Tuesday, January 8, 2013
History of the Monte Carlo, Chevrolet's personal luxury coupe
GM redesigned all of their intermediate cars in 1973, and the Monte Carlo was no exception. These were really ‘70s chic, with Landau half padded vinyl top options and long, sweeping body contours. Yeah, they were big and marshmallowey, and their V8 engines received all kinds of power-choking emissions equipment as the decade wore on, but they were still good driving cars, and tough as nails. It’s no secret that the cars of the ‘70s were prone to iron worms, but if you could keep the body on a Monte Carlo, it would run indefinitely.
1977 was the last year for this style of Monte Carlo. The full-sized Caprice had already been downsized for 1977, so the handwriting was on the wall. The crazy thing here is that the “intermediate” ’77 Monte Carlo was bigger than the “full-sized” ’77 Caprice.

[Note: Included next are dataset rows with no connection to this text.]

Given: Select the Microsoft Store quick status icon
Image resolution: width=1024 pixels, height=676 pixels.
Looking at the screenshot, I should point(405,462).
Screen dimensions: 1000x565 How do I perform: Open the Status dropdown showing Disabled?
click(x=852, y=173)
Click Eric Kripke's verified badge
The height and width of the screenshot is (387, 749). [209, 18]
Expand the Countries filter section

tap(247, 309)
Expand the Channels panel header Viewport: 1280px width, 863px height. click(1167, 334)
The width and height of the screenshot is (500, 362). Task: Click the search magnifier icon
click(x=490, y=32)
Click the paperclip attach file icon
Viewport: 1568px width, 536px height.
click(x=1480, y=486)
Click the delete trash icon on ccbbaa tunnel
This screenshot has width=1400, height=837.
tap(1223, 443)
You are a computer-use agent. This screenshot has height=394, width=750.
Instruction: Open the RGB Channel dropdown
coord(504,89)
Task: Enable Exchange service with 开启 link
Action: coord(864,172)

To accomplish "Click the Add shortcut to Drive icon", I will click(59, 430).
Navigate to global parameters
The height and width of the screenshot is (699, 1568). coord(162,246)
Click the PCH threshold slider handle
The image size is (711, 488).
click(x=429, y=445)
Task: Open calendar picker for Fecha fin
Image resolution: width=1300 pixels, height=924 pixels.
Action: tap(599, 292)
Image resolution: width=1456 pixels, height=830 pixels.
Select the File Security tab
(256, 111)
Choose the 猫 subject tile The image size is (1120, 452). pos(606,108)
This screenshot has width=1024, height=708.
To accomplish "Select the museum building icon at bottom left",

Chevrolet brought out a new, and extremely downsized version to help meet governmental CAFE requirements in 1978. People complained about the smaller cars across the board at GM, but it didn’t seem to stop them from buying them. The V6 and 305-c.i. V8 Monte Carlos from this era remained very popular either in spite of, or because of their relatively compact size.
The slideshow below has Monte Carlo pictures that I took at various car shows and events around town, as well as a few old personal photos. It should at least take you through the evolution of Chevrolet’s personal luxury coupe. Click on this link for a better version of the slideshow.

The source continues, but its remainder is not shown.